A. Overview of Work Completed
As I mapped out in my proposal, most of my work in the fourth year continued on from that in the last year -- applying a library of protein family templates to a number of genomes, developing new methods of predicting protein attributes (e.g., function) based on expression data, constructing an appropriate database infrastructure to handle all of this, and scaling everything up to the human genome. Specific highlights of the year were: (i) detailed analysis of pseudogenes in the intergenic regions in the human genome in terms of protein families; (ii) comparison characteristics of human pseudogenes to those in other organisms in terms of protein families; and (iii) participating in more collaborations with experimental scientists in proteomics, such as K Williams and M. Snyder at Yale.

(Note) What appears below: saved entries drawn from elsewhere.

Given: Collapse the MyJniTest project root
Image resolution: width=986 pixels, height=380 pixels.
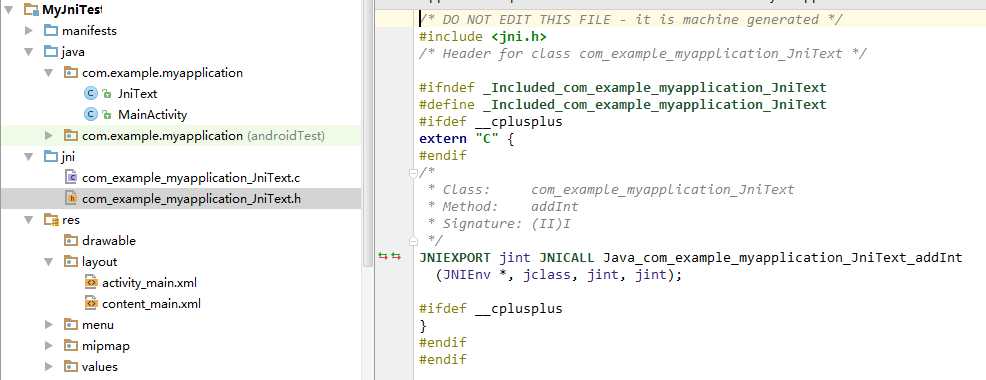Looking at the screenshot, I should [x=8, y=9].
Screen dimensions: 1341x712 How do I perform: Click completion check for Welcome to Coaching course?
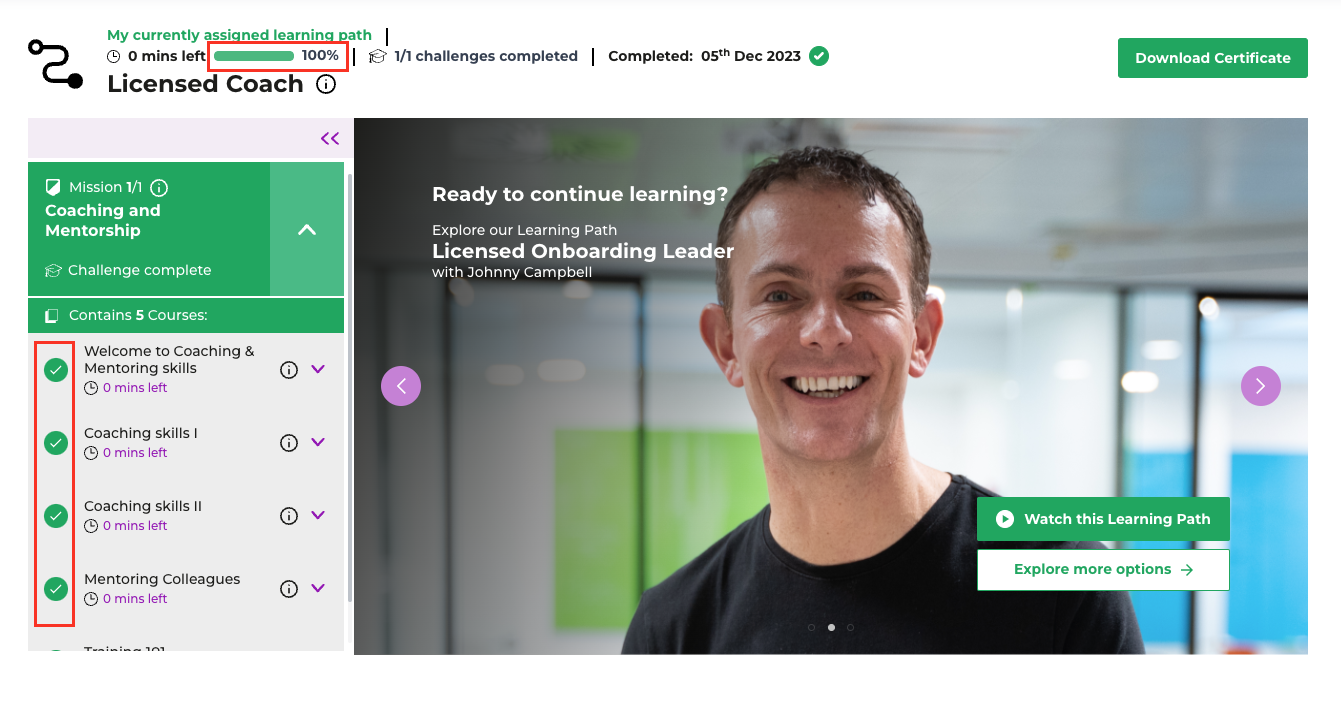56,370
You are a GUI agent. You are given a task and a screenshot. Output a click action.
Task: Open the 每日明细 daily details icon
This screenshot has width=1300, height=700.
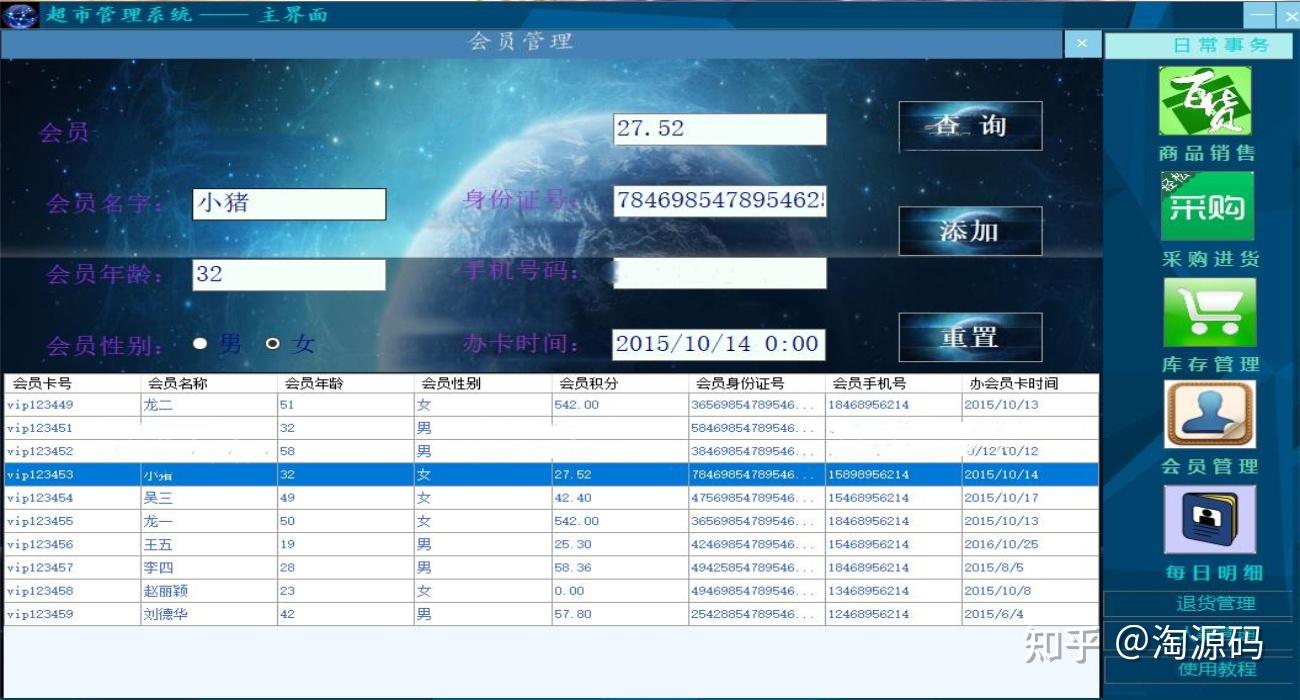coord(1210,520)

B. Specific Highlights from the Past Year
I summarize below in some detail the specific highlights from the past year, connecting each to the relevant publication (listed in section 5 below).
i. Human Genome Annotation, focusing on Pseudogenes
In addition to analyzing the occurrence of folds and families within the "living" proteome, we can also use them to survey the "dead" pseudogenes and pseudogeneic fragments in intergenic regions. During the past year, we have almost completely moved our analysis to focusing on the human genome. In the human genome, we are focusing more on the analysis of pseudogenes than the analysis of gene families, since only a small fraction of the human genome actually codes for genes (in contrast to the situation in other organisms). We have surveyed the mitochondrial ribosomal proteins pseudogenes in the human genome (Zhang & Gerstein, 2003). These are pseudogenes derived from the proteins that include the mitochondrial ribosome. We found many new ones. We've written a prominent overall survey on the relations of genes and genomes in the human and yeast genomes (Snyder & Gerstein, 2003). We've mapped the SNPs onto human chromosomes 21 and 22 and tried to see how their occurrence related to the occurrence of gene and pseudogenes (Balasubramanian et al., 2002).
Next, we compared the human genome with a number of other eukaryotic genomes. Part of this required us to find the pseudogenes in the fly (Harrison et al., 2003). (In previous years we had looked at the pseudogenes in the worm and yeast.) Based on all our pseudogene assignments, we did a comprehensive comparison of amino acid and nucleotide composition of genes and pseudogenes in the human genome versus a number of other eukaryotic genomes (Echols et al., 2002). We also looked at the differential occurrence of small protein motifs in intergenic regions (Zhang et al, 2002). These motifs are ancient relics of proteins, derived from pseudogene decaying beyond the point of being recognizable.
ii. Analysis of Functional Genomics Data
During the past year, we have continued on our functional genomics studies and done a number of analyses relating the amount of mRNA expression and protein abundance in the yeast genome (Greenbaum et al., 2002). Based on this work, we developed a mathematical formula relating these two quantities, and these formulas are most important for helping to interpret mass spec data. We've also used the Keck funds to participate in some other functional genomics work related to yeast (Giaever et al., 2002).
iii. Classification of Protein Folds and Families
Finally, we have done a small amount of work developing the enlarging the structural and family classification work that we described as an initial part of the Keck grant. This work just came out, studying structural flexibility in a database framework (Krebs et. al. 2002).
iv. Collaborations on Experimental Proteomics
Collaborations with experimentalists are taking place through a number of centers.
CEGS. Our pseudogene work coupled with these collaborations has lead to our inclusion in an NIH Center of Excellence of Genomic Sciences (CEGS), which is focused on constructing large microarrays. In particular, our pseudogene work forms a valuable backdrop to experimental work aimed at accurately identifying genes and annotating genomes as well as probing the sequence characteristics of intergenic regions.
NESG. As was the case last year, we have done a variety of computational analyses designed to interface with experimental structural genomics. This work is the direct experimental complement of the computational work proposed in the grant. Our efforts are part of the North East Structural Genomics Consortium (NESG). Continuing on with efforts last year, we have designed approaches to pick targets prospectively for subsequent structural analysis and then to do retrospective data mining on the results.
Mass-Spec. Finally, our work relating mRNA abundance and levels of gene expression has been an integral part of the NHLBI/Yale Proteomics Center, focusing on mass-spec, which has just been funded and created. As part of the work associated with this center we have been collaborating with B Konigsberg in relation to developing standardized vocabularies for describing proteins.